That's not what I said. I said the military probably wins numerically. For what it's worth, numerically the civil war should have been over in about 6 months and an entirely lopsided victory by the Union. "Probably" should most certainly to be understand as "the most likely but not certain outcome". The US probably would have won Vietnam if they had continued fighting another decade - would it have been worth it though?

And the time element is part of the issue. It turns out if you show up, massacre of a bunch of unarmed folks in a day or two and then do a halfway decent job of suppressing it, well, Tiananmen square.

In the US, when we've had the military fire on citizens, the response was a bunch of upset, armed citizens said "We'd really like to see due process happen." And then unlike Tiananmen, the perpetrators were arrested and tried in a civilian judicial system because that was less terrible than an armed population getting rather upset.
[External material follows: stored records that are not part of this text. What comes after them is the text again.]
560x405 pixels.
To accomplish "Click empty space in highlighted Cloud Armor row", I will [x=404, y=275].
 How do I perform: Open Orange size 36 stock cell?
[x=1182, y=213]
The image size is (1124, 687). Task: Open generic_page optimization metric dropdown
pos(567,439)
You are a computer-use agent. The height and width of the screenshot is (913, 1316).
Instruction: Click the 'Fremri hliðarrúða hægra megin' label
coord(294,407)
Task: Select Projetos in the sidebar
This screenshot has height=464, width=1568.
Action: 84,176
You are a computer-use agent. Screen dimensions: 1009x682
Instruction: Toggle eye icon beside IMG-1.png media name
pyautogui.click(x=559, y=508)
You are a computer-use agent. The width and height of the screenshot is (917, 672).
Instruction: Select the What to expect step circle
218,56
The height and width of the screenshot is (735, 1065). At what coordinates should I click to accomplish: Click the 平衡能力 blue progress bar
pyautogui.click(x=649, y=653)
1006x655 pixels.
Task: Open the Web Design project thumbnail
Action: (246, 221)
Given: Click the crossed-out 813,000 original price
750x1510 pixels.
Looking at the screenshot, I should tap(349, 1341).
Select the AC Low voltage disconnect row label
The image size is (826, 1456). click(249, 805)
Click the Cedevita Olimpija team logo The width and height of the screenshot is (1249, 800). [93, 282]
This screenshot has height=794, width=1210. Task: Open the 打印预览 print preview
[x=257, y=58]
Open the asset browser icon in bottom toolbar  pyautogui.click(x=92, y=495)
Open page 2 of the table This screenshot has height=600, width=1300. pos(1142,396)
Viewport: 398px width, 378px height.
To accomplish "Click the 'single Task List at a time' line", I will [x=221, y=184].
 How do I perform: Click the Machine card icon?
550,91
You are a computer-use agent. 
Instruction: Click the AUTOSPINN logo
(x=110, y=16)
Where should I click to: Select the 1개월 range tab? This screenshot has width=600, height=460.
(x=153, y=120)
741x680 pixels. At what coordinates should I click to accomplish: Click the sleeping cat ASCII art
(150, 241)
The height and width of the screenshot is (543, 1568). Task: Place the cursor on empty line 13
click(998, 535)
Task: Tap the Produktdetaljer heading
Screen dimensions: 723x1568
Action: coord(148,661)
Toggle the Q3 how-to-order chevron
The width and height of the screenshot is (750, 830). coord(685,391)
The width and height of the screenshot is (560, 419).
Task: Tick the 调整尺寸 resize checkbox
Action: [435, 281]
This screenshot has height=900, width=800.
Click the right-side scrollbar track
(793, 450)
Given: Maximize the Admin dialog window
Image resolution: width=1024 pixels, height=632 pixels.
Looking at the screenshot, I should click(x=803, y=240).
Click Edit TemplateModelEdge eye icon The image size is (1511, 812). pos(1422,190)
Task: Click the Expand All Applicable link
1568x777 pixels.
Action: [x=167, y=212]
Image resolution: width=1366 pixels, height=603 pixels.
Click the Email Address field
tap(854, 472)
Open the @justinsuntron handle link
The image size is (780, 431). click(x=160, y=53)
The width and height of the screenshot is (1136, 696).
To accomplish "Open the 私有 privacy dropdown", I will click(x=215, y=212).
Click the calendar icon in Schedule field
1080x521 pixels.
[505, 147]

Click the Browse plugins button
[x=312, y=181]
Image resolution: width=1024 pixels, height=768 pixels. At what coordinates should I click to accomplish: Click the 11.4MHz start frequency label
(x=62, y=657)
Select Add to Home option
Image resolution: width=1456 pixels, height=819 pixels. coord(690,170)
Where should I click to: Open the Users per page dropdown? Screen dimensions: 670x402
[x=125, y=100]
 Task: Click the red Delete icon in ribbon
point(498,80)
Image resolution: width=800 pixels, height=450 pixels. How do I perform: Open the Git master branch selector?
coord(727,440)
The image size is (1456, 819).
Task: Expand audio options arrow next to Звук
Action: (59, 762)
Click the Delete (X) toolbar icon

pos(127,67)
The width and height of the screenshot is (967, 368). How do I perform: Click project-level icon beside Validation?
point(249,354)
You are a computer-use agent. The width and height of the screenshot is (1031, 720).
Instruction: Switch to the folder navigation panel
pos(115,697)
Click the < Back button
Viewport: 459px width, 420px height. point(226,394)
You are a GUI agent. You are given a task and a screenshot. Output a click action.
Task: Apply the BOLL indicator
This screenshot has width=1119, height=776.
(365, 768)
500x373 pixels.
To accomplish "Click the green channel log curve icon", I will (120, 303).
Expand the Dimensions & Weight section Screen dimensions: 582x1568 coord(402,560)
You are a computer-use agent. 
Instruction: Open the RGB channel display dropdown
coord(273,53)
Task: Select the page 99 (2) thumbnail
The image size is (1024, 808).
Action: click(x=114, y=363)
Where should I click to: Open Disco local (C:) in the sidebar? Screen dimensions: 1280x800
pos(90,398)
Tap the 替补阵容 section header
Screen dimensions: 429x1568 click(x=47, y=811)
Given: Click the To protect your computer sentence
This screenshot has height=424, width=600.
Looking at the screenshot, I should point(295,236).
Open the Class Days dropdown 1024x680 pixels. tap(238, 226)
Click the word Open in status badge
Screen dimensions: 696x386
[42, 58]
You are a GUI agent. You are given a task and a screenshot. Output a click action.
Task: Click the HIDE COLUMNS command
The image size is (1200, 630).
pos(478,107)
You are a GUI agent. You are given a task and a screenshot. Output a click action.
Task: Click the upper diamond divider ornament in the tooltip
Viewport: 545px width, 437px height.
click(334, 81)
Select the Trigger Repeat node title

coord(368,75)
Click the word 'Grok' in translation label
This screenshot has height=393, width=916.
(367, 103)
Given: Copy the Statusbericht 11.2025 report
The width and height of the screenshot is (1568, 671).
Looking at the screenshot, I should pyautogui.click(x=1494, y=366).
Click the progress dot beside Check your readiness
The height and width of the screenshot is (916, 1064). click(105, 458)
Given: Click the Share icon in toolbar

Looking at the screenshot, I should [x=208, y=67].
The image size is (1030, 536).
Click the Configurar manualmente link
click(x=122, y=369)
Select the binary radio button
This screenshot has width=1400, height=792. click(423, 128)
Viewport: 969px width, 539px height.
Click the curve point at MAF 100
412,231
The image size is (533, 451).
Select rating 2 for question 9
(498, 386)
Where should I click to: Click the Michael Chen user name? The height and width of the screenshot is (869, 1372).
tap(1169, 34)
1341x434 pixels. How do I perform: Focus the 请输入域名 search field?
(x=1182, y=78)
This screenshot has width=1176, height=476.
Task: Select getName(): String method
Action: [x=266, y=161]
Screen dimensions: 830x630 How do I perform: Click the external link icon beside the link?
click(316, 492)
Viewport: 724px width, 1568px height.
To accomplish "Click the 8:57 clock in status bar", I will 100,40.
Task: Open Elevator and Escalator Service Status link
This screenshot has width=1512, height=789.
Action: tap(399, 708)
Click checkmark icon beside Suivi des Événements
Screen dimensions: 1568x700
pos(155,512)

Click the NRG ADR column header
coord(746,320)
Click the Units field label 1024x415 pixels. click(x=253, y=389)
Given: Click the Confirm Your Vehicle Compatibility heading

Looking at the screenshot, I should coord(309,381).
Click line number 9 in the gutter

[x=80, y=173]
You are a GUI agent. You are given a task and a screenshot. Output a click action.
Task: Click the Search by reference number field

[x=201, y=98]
Remember, this is the whole reason why the founding fathers were pro individual ownership of firearms - they had been the victims of military massacres, military troops being quartered in private houses, and eventually their own government hiring mercenaries to enforce the peace through force. Part of why the British chose to hire foreign mercenaries for swaths of the war instead of use their own troops was because they were concerned about morale and defections. Likewise, the first thing the British wanted to do once things started going south was to lock up all the ammunition and arms so the citizens couldn't put up any trouble.